Work order — Only the lines from the one with "Click the devContacts device definition" through the last line of the records below belong in your answer, reproduced exactly and with the pictures left out.

Available records —

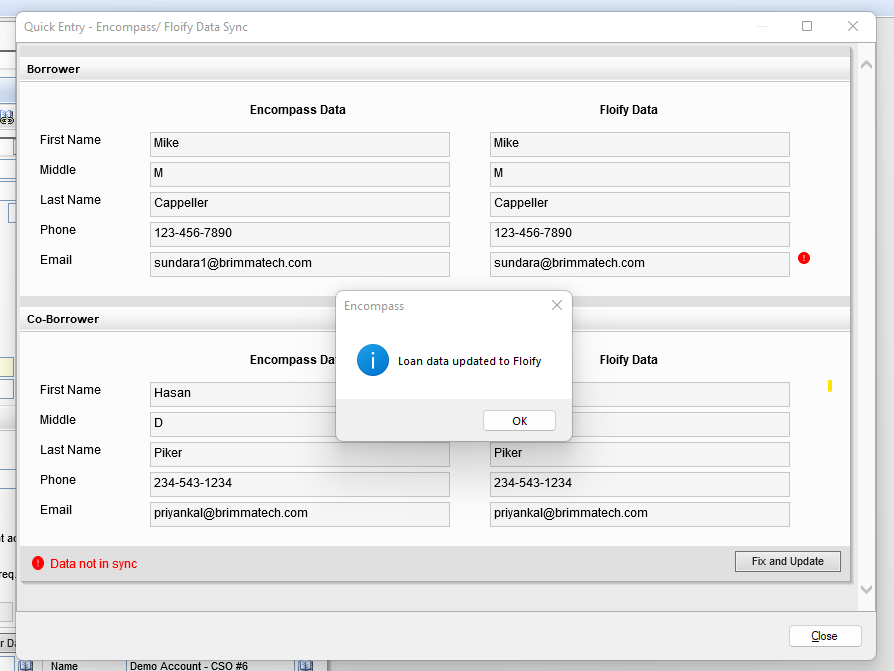Click the scroll down arrow of the sync window

tap(866, 590)
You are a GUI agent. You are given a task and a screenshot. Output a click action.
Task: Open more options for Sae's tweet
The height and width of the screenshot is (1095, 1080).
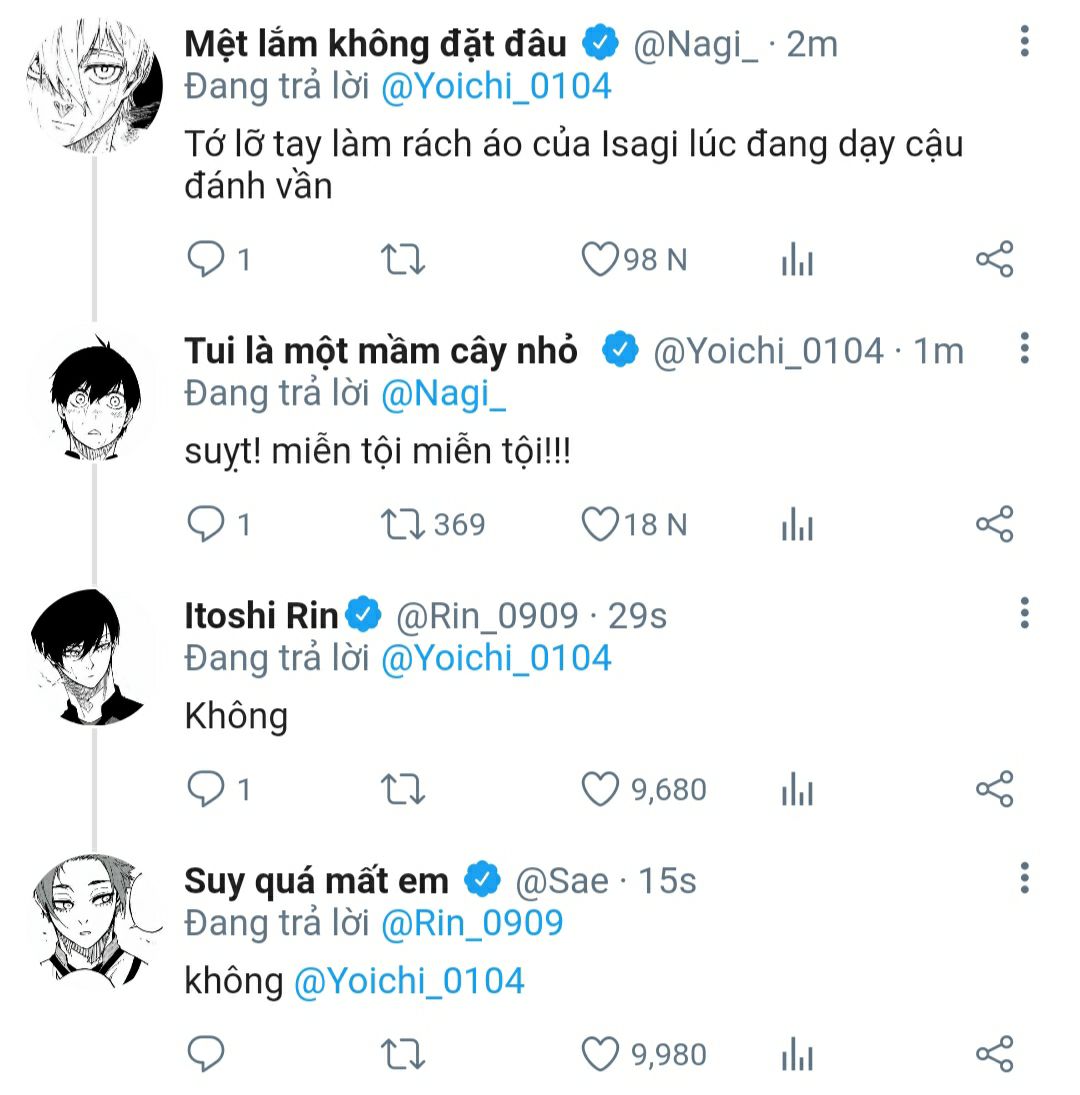tap(1024, 878)
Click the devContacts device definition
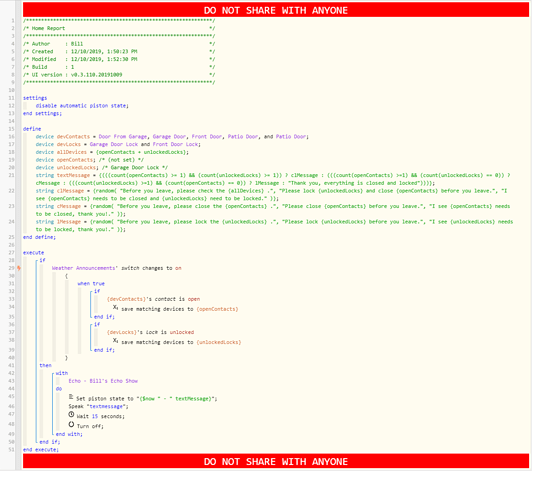 172,137
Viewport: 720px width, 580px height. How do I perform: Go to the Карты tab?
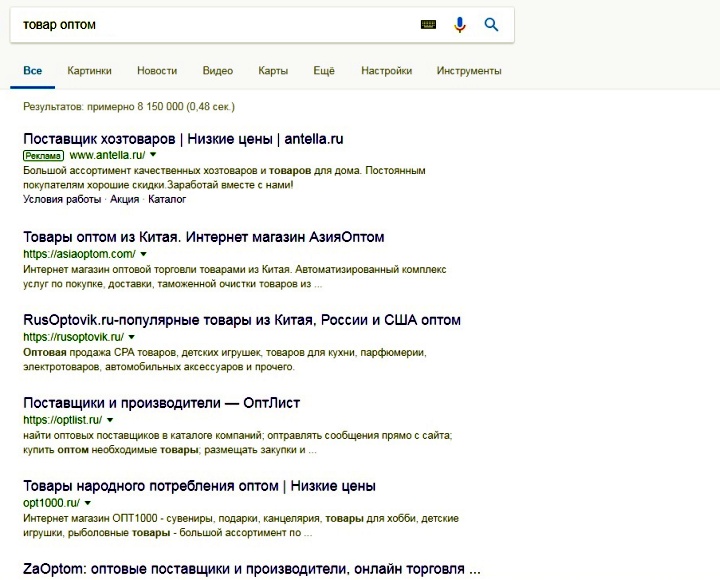coord(273,71)
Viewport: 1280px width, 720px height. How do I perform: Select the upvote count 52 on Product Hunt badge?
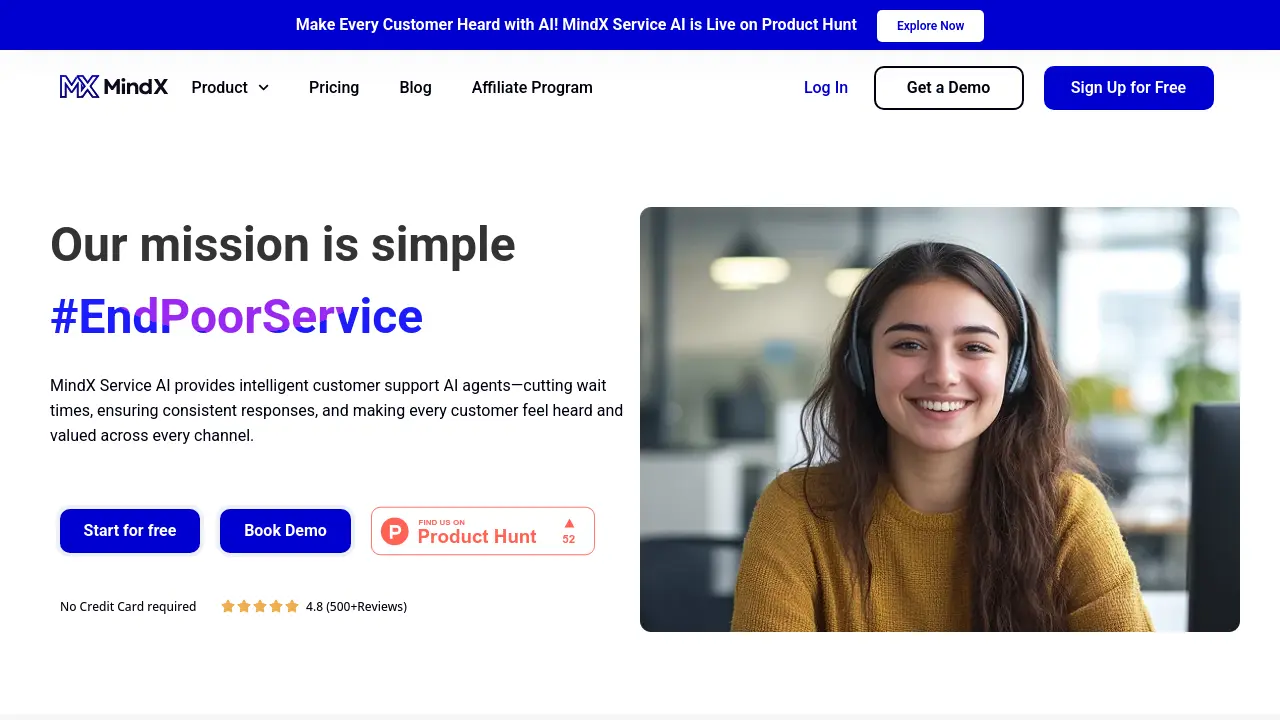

Finished exercise —
Click the devContacts device definition
 172,137
Viewport: 720px width, 580px height. How do I perform: Go to the Карты tab?
coord(273,71)
Viewport: 1280px width, 720px height. How do I perform: Select the upvote count 52 on Product Hunt badge?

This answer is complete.